Hanka skinęła głową. Nie chciała wracać do domu. Jadwiga też chciała, by została zamiast patrzeć na pijanych rodziców. Zostawiła ją na obiad, podała naleśniki z serem.
Tak zaczęła się ich przyjaźń. Przez pięć dni Hanka przychodziła rano. Jadły razem śniadania i obiady. Starsza kobieta i dziewięciolatka powoli się do siebie przywiązywały. Łączyła je samotność żadna nie miała nikogo bliskiego.
Jadwiga cieszyła się na jej widok. Już drugiego dnia kupiła jej nową sukienkę. Karmiła pierogami i herbatą z dżemem, który Hanka uwielbiała.

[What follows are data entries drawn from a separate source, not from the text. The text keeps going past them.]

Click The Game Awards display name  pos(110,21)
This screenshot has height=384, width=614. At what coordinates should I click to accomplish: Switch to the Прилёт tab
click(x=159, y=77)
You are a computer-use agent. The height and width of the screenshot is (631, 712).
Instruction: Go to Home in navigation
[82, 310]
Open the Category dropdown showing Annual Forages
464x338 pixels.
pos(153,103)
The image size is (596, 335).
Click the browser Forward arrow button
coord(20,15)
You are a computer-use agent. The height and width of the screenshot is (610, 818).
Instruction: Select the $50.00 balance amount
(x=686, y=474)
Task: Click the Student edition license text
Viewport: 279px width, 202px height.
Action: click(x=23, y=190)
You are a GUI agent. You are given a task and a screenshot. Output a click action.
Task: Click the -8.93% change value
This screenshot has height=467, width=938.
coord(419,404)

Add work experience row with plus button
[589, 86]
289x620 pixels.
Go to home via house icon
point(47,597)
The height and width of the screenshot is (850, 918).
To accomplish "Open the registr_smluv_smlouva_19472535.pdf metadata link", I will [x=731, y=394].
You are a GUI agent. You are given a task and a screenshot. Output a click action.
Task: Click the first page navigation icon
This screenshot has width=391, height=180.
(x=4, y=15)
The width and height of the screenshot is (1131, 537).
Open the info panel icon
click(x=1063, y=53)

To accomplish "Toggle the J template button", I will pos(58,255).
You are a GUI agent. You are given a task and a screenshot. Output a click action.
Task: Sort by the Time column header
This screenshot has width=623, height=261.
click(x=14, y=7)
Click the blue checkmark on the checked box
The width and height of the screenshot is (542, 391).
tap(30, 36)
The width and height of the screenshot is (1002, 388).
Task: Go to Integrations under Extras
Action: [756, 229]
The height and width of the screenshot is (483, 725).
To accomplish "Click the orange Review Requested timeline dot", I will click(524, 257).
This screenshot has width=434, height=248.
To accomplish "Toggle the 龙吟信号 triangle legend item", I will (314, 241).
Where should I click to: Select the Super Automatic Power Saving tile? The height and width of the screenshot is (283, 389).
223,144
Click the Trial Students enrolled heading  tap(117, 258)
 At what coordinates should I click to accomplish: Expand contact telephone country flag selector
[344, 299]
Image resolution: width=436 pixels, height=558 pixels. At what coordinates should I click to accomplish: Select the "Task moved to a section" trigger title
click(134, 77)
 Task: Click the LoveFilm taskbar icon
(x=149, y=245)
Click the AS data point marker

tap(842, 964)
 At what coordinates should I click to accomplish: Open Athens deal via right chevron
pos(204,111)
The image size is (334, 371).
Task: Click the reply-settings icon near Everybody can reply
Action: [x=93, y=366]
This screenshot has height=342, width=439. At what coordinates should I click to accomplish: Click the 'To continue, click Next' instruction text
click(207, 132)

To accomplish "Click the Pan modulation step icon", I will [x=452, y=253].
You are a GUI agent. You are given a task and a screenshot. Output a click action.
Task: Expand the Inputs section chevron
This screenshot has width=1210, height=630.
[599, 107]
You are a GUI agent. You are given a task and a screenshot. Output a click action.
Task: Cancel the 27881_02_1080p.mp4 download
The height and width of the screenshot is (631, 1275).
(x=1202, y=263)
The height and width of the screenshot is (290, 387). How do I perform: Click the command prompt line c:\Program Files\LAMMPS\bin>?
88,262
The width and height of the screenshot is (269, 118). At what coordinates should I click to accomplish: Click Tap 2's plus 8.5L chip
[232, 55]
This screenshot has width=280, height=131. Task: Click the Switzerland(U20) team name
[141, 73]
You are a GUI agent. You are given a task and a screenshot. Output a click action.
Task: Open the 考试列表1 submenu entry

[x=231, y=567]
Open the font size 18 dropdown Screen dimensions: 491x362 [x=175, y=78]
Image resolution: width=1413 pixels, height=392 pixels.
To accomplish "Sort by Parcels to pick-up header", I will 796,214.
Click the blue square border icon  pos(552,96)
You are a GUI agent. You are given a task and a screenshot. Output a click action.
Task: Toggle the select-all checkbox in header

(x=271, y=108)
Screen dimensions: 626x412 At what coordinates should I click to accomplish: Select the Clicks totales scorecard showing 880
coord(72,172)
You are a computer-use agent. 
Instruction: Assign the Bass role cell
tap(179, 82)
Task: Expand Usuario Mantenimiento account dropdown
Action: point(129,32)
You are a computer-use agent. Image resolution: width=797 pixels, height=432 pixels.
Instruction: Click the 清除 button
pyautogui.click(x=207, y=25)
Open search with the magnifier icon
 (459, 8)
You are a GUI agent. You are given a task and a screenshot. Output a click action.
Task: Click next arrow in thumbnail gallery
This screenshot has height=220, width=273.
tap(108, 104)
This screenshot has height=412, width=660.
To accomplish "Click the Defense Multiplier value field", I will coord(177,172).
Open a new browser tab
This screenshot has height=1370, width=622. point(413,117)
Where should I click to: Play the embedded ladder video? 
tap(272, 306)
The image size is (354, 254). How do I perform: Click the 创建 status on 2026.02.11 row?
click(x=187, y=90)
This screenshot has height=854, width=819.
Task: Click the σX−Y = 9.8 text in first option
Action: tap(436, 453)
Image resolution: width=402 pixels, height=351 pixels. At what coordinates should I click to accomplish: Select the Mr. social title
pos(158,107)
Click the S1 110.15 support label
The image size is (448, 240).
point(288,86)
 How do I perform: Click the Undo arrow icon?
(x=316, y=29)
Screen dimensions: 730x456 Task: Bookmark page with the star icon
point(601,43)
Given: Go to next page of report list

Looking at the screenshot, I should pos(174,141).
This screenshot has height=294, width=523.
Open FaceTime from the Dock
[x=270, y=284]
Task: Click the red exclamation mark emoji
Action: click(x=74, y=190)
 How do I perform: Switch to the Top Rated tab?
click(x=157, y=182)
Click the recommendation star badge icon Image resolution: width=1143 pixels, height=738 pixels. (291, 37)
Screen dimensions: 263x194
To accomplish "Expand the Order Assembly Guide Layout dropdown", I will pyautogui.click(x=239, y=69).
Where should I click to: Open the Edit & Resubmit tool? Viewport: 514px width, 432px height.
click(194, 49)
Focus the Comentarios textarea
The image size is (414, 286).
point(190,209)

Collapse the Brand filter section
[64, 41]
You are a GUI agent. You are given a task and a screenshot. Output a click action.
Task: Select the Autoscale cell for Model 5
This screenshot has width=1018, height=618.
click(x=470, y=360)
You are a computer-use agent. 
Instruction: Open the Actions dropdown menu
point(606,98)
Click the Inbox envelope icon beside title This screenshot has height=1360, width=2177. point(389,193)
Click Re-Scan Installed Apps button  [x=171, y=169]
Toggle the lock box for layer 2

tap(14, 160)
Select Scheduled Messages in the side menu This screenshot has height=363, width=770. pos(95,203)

Opowiadała jej historie z życia.
Po raz pierwszy Hanka znalazła miejsce, gdzie było ciepło, bezpiecznie. Choć na krótko, czuła się szczęśliwa. To był jej azyl. Wracając do domu, kładła się spać i marzyła:
„Żeby ciocia Jadzia była moją mamą…”
A Jadwiga nie spała nocami. Żal jej było Hanki. ale pewnego dnia dziewczynka nie przyszła. Czekała, wyglądała przez okno nie było jej. Minął dzień, drugi. W podwórku tylko pTrzeciego dnia Jadwiga nie wytrzymała i poszła do ich domu, gdzie pijani rodzice ledwo rozumieli pytanie, ale w końcu burknęli, iż dziewczynkę zabrali pracownicy opieki społecznej.